Every consumer creates 10 channels with Prefetch Count = 5.

The problem occurs after consumer service restart (it is a docker swarm service with 4 instances). I noticed that the more consumers I have, the easier it to reproduce the issue. With 4 consumer instances, I can reproduce the issue 5 out of 10 times, while with 2 consumers I was able to reproduce it 2 out of 10 restarts. And with 1 consumer instance, I couldn't reproduce it after 10 restarts.

Some other oddities in RabbitMQ behavior I noticed during the issue:

once message duplication happens I always have stuck Unacked messages. The number of unacked messages doesn't change over time and the value is always a multiple of 50 (10 channels * 5 prefetch count). I observed this correlation every time I saw message duplication on the consumer side (10+ times).
when duplicate messages are received, they both have redelivered property = false (as if it was delivered for the first time).
in web management, all stuck unacked messages are shown only at the queue and connection level, but at the channels page, all Unacked counters are 0.

The problem was solved after I renamed exchange+queue.

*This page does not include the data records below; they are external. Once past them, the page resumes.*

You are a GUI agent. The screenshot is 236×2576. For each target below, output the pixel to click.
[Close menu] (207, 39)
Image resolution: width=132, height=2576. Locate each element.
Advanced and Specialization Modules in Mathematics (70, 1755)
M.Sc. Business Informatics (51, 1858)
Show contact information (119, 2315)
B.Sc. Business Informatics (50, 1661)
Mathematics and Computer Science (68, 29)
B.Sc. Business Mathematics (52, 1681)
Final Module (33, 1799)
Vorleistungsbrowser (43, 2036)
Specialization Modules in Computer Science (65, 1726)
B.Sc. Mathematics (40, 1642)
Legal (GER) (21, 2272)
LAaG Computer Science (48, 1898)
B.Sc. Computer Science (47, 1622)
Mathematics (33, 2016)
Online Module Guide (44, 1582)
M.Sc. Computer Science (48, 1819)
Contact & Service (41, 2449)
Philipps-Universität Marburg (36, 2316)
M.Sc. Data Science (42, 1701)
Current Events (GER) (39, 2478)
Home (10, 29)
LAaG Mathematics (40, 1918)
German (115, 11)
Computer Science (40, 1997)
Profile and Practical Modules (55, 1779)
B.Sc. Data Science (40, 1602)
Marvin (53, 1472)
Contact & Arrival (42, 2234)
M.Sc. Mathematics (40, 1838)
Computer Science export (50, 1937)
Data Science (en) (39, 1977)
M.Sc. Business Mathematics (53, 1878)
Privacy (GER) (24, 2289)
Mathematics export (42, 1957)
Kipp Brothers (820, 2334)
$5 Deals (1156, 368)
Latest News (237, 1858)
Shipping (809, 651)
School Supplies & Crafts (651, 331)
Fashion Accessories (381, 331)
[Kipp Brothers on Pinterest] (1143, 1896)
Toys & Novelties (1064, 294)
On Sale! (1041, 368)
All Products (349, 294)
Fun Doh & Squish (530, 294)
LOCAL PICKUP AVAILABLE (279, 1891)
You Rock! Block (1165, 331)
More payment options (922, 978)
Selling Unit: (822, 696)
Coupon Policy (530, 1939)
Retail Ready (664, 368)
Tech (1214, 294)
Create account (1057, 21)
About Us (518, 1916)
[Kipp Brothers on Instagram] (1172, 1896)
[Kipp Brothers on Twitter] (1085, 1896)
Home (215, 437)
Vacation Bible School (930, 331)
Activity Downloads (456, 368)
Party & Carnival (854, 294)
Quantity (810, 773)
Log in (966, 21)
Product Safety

Basically, I appended v2 to the previous names of exchange and queue.
With a new set of exchange+queue I tried restarting my consumers 10 times and didn't see the issue. My "bad" pair of queue&exchange are still on the server and after I re-pointed my producer and consumer to the original queue, I was able to reproduce the issue 3 out of 5 restarts. So I believe this is something specific to a particular instance of a queue or exchange. Also, I believe this happened after we had an incident in our prod environment. One host server in the swarm cluster ran out of available memory. DevOps team just killed the app with a memory leak and RabbitMQ restored itself. At the same moment we started to see stuck unacked messages for the first time.
Also, DevOps team confirmed that the metadata of our Old and New exchange and Old and New queue in DETS file are identical.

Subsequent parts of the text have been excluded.